(Screenshot grounding data)
#####

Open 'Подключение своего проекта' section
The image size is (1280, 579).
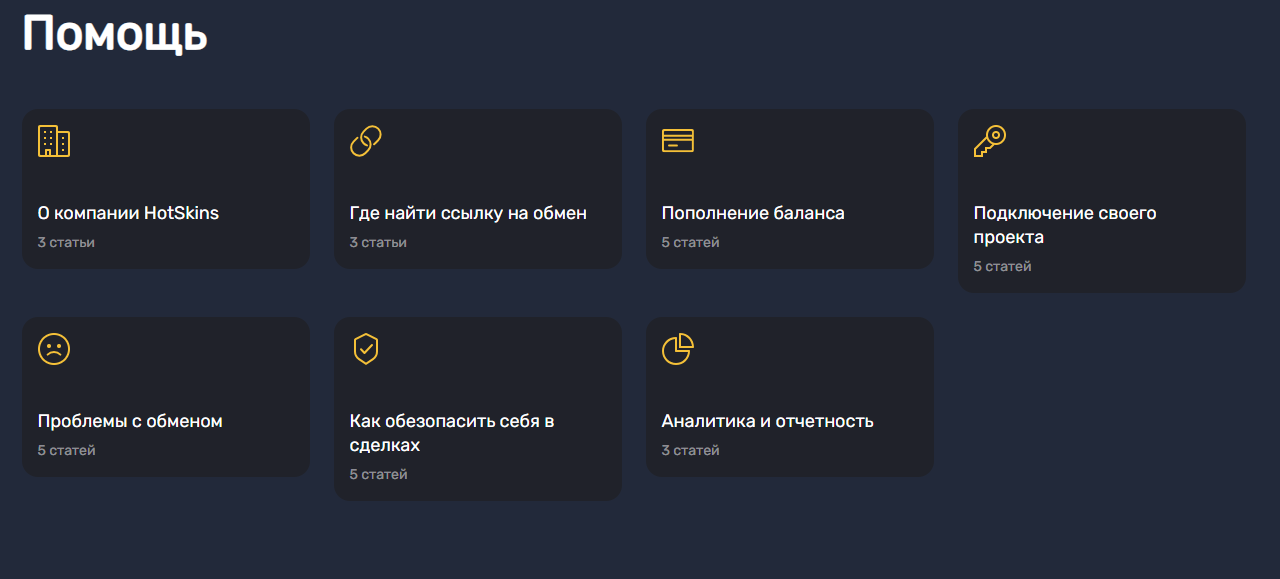(1065, 225)
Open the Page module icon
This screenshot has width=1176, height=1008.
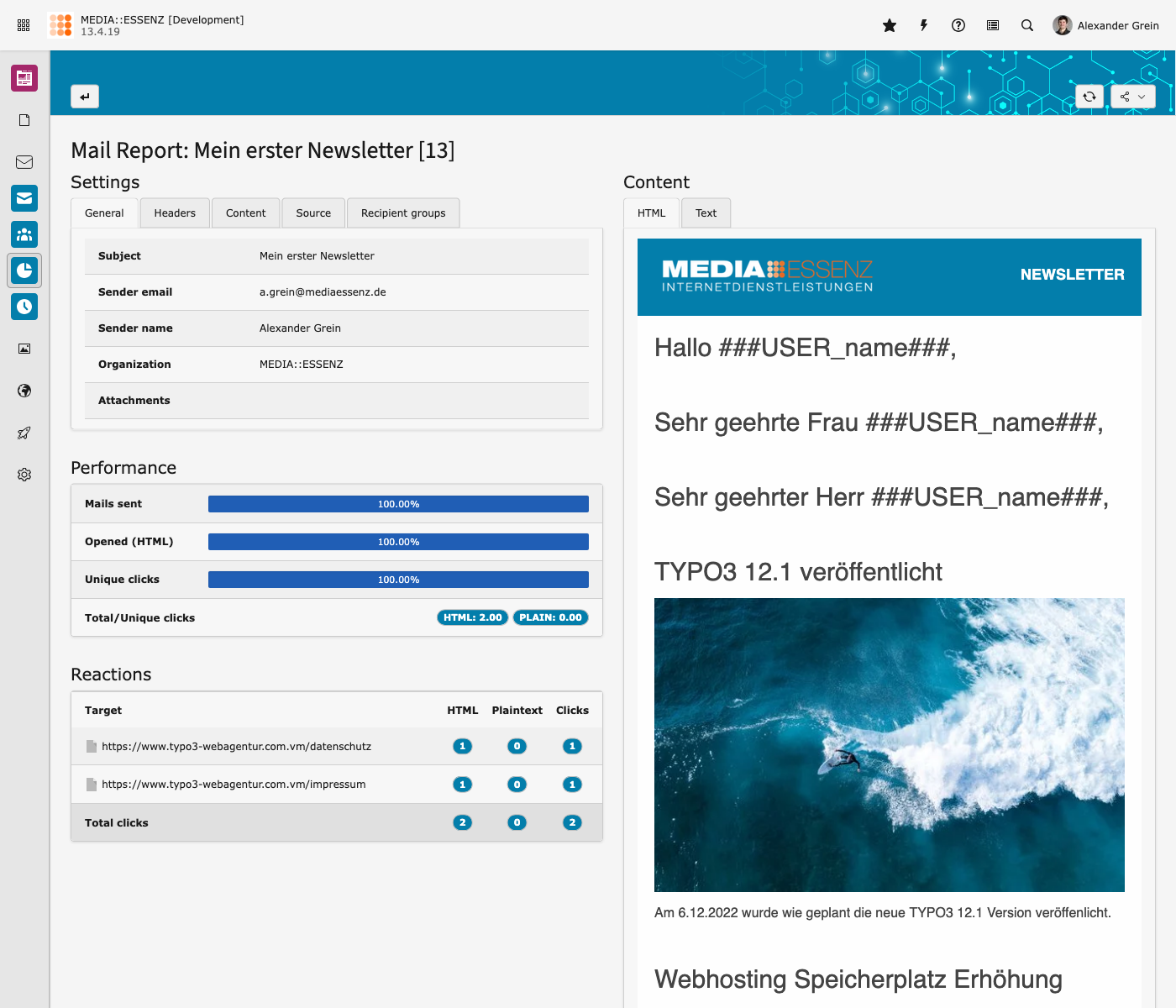24,120
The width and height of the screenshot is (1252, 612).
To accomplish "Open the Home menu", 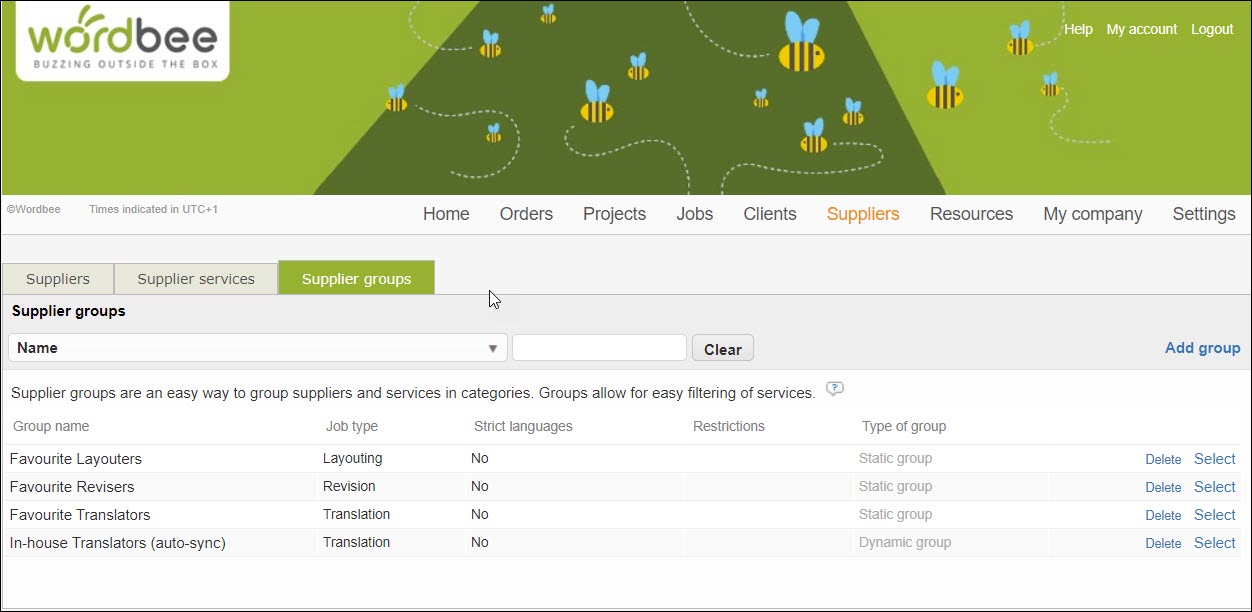I will coord(446,214).
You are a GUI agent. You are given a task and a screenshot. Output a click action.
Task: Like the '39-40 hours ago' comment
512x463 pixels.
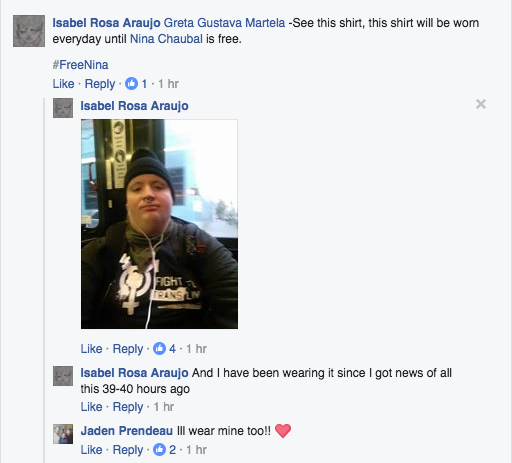(x=91, y=407)
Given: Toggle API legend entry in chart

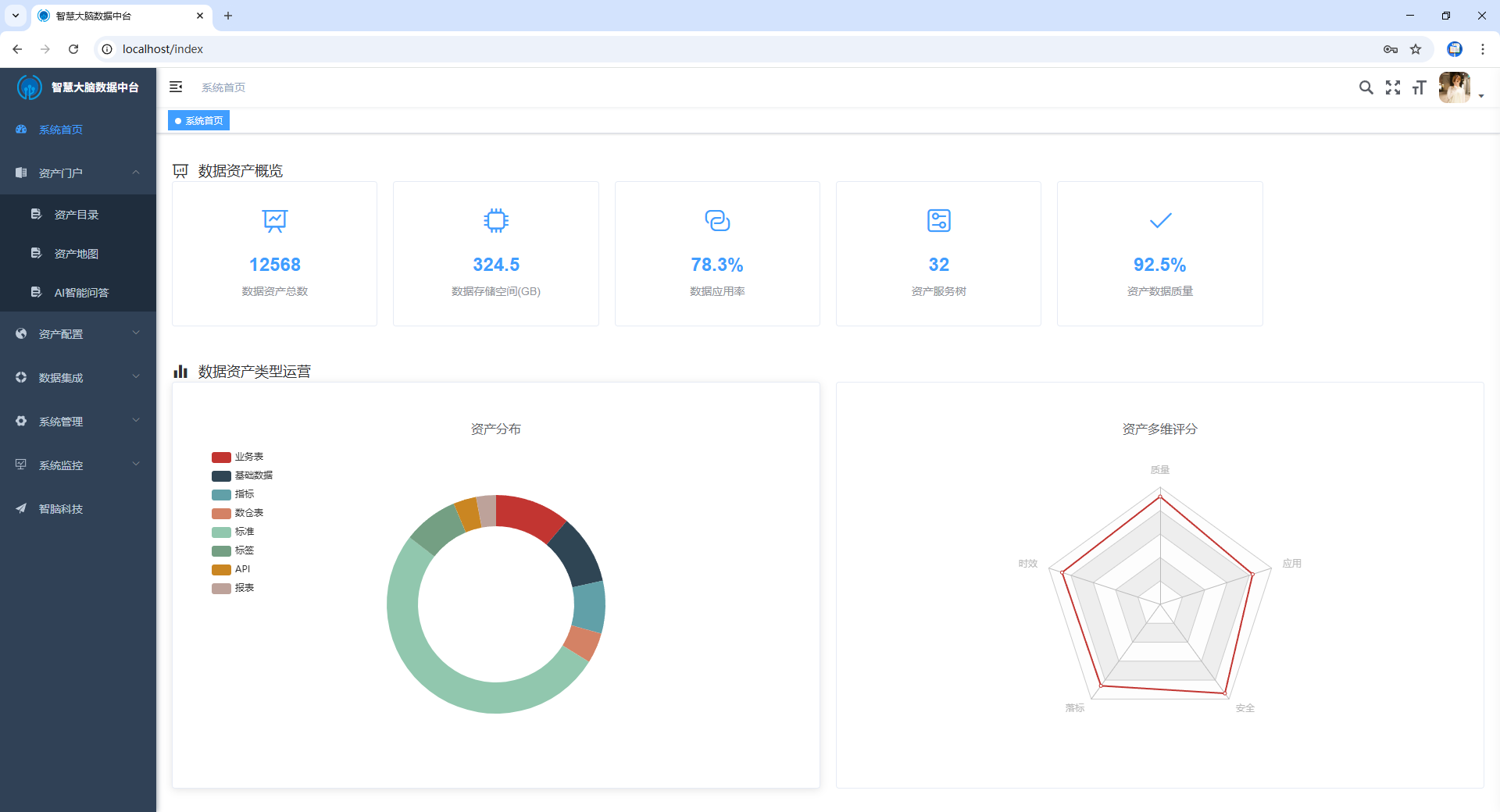Looking at the screenshot, I should point(231,569).

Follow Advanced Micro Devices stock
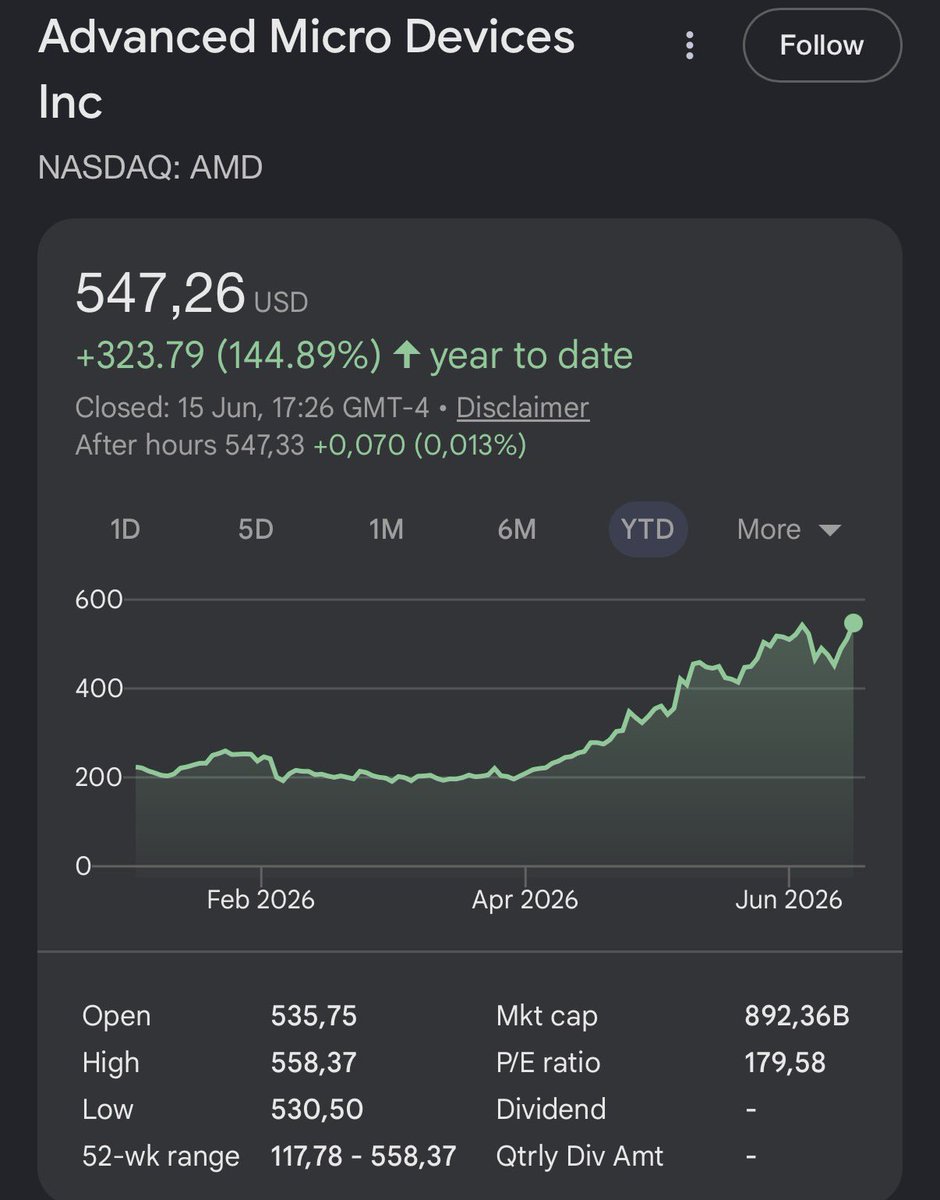pyautogui.click(x=822, y=45)
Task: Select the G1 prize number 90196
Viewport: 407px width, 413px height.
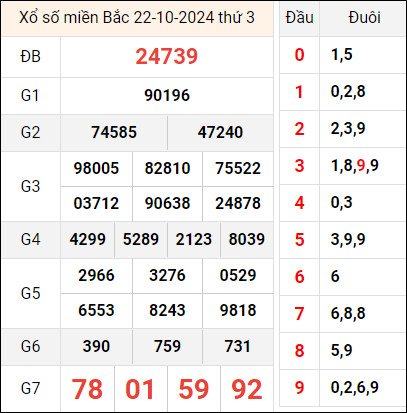Action: [167, 96]
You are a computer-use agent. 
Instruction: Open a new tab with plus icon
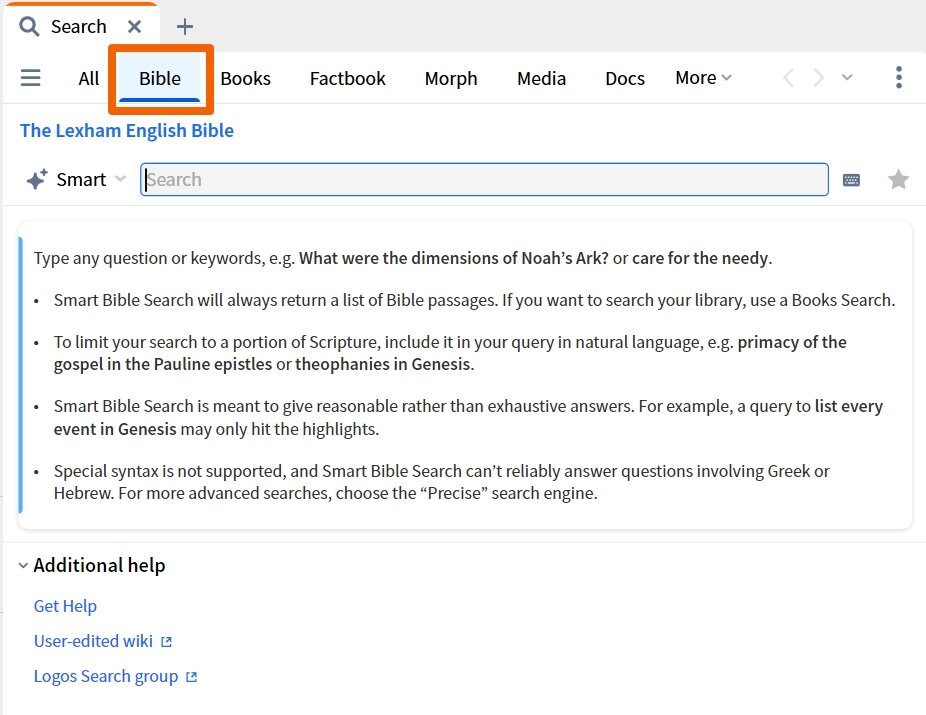pyautogui.click(x=184, y=27)
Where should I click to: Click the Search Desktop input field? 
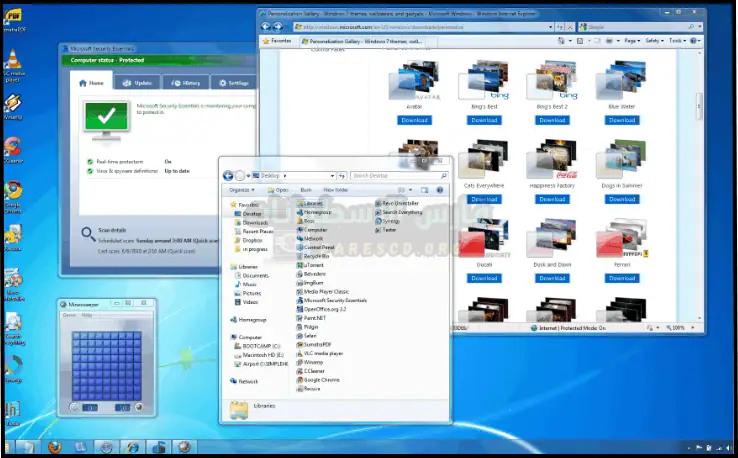[396, 175]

#####

#### [What you should do]
Please transcribe, with no additions, the lines starting at the one that contains "You are a GUI" and running through the last line of the entries, inclusive. Leave the pictures out.

#### [Response box]
You are a GUI agent. You are given a task and a screenshot. Output a click action.
Task: Like the '39-40 hours ago' comment
512x463 pixels.
(x=91, y=407)
Given: Toggle API legend entry in chart

Looking at the screenshot, I should point(231,569).

Follow Advanced Micro Devices stock
pyautogui.click(x=822, y=45)
Task: Select the G1 prize number 90196
Viewport: 407px width, 413px height.
Action: [167, 96]
You are a computer-use agent. 
Instruction: Open a new tab with plus icon
pyautogui.click(x=184, y=27)
Where should I click to: Click the Search Desktop input field? 
[396, 175]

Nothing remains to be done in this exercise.